***** Dataset content *****

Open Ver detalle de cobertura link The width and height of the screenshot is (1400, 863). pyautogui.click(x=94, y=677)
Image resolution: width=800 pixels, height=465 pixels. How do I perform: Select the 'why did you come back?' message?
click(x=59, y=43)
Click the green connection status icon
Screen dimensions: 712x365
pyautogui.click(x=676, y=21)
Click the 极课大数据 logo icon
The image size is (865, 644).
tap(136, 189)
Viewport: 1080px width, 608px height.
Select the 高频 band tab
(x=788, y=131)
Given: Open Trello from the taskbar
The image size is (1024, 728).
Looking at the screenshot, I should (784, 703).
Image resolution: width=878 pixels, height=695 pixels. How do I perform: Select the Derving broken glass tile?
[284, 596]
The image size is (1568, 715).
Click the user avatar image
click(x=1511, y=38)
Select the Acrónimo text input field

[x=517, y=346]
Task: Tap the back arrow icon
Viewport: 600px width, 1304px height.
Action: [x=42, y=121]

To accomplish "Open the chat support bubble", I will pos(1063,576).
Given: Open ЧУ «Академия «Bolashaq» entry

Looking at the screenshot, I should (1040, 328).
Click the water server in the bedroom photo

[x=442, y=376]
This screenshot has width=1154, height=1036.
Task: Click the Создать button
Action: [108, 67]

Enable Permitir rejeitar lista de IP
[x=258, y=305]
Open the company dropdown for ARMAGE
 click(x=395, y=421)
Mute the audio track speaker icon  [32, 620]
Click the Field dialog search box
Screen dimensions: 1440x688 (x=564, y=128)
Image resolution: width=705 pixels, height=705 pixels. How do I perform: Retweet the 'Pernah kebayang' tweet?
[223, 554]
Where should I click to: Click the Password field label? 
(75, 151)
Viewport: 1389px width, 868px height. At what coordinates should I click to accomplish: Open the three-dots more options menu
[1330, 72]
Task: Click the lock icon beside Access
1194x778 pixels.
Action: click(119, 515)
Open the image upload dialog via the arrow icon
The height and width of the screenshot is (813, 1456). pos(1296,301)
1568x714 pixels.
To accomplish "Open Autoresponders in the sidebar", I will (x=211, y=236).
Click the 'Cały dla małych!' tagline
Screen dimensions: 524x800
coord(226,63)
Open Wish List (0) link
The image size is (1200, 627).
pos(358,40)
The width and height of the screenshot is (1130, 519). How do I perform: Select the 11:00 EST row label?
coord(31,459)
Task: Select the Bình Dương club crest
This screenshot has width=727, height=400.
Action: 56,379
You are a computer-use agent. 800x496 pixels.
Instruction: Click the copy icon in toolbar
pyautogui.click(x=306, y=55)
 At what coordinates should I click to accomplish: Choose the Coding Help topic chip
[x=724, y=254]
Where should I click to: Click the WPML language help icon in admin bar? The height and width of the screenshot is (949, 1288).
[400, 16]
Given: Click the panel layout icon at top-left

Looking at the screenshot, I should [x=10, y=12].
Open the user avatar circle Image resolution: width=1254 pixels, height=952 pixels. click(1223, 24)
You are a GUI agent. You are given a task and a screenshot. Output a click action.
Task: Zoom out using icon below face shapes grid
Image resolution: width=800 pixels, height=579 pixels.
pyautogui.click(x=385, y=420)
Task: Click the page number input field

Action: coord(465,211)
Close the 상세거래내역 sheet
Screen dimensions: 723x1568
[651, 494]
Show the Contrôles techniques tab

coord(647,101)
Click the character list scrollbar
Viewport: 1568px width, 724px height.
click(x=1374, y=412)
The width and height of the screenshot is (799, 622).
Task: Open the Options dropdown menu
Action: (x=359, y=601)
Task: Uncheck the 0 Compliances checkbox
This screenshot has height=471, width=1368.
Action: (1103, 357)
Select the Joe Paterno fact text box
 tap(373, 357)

*****

**Problem requirements:** Repeat each of the entries exactly as written.

**Result of this task:**
Open Ver detalle de cobertura link The width and height of the screenshot is (1400, 863). pyautogui.click(x=94, y=677)
Image resolution: width=800 pixels, height=465 pixels. How do I perform: Select the 'why did you come back?' message?
click(x=59, y=43)
Click the green connection status icon
Screen dimensions: 712x365
pyautogui.click(x=676, y=21)
Click the 极课大数据 logo icon
The image size is (865, 644).
tap(136, 189)
Viewport: 1080px width, 608px height.
Select the 高频 band tab
(x=788, y=131)
Given: Open Trello from the taskbar
The image size is (1024, 728).
Looking at the screenshot, I should (784, 703).
Image resolution: width=878 pixels, height=695 pixels. How do I perform: Select the Derving broken glass tile?
[284, 596]
The image size is (1568, 715).
Click the user avatar image
click(x=1511, y=38)
Select the Acrónimo text input field

[x=517, y=346]
Task: Tap the back arrow icon
Viewport: 600px width, 1304px height.
Action: [x=42, y=121]

To accomplish "Open the chat support bubble", I will pos(1063,576).
Given: Open ЧУ «Академия «Bolashaq» entry

Looking at the screenshot, I should (1040, 328).
Click the water server in the bedroom photo

[x=442, y=376]
This screenshot has width=1154, height=1036.
Task: Click the Создать button
Action: [108, 67]

Enable Permitir rejeitar lista de IP
[x=258, y=305]
Open the company dropdown for ARMAGE
 click(x=395, y=421)
Mute the audio track speaker icon  [32, 620]
Click the Field dialog search box
Screen dimensions: 1440x688 (x=564, y=128)
Image resolution: width=705 pixels, height=705 pixels. How do I perform: Retweet the 'Pernah kebayang' tweet?
[223, 554]
Where should I click to: Click the Password field label? 
(75, 151)
Viewport: 1389px width, 868px height. At what coordinates should I click to accomplish: Open the three-dots more options menu
[1330, 72]
Task: Click the lock icon beside Access
1194x778 pixels.
Action: click(119, 515)
Open the image upload dialog via the arrow icon
The height and width of the screenshot is (813, 1456). pos(1296,301)
1568x714 pixels.
To accomplish "Open Autoresponders in the sidebar", I will (x=211, y=236).
Click the 'Cały dla małych!' tagline
Screen dimensions: 524x800
coord(226,63)
Open Wish List (0) link
The image size is (1200, 627).
pos(358,40)
The width and height of the screenshot is (1130, 519). How do I perform: Select the 11:00 EST row label?
coord(31,459)
Task: Select the Bình Dương club crest
This screenshot has width=727, height=400.
Action: 56,379
You are a computer-use agent. 800x496 pixels.
Instruction: Click the copy icon in toolbar
pyautogui.click(x=306, y=55)
 At what coordinates should I click to accomplish: Choose the Coding Help topic chip
[x=724, y=254]
Where should I click to: Click the WPML language help icon in admin bar? The height and width of the screenshot is (949, 1288).
[400, 16]
Given: Click the panel layout icon at top-left

Looking at the screenshot, I should [x=10, y=12].
Open the user avatar circle Image resolution: width=1254 pixels, height=952 pixels. click(1223, 24)
You are a GUI agent. You are given a task and a screenshot. Output a click action.
Task: Zoom out using icon below face shapes grid
Image resolution: width=800 pixels, height=579 pixels.
pyautogui.click(x=385, y=420)
Task: Click the page number input field

Action: coord(465,211)
Close the 상세거래내역 sheet
Screen dimensions: 723x1568
[651, 494]
Show the Contrôles techniques tab

coord(647,101)
Click the character list scrollbar
Viewport: 1568px width, 724px height.
click(x=1374, y=412)
The width and height of the screenshot is (799, 622).
Task: Open the Options dropdown menu
Action: (x=359, y=601)
Task: Uncheck the 0 Compliances checkbox
This screenshot has height=471, width=1368.
Action: (1103, 357)
Select the Joe Paterno fact text box
 tap(373, 357)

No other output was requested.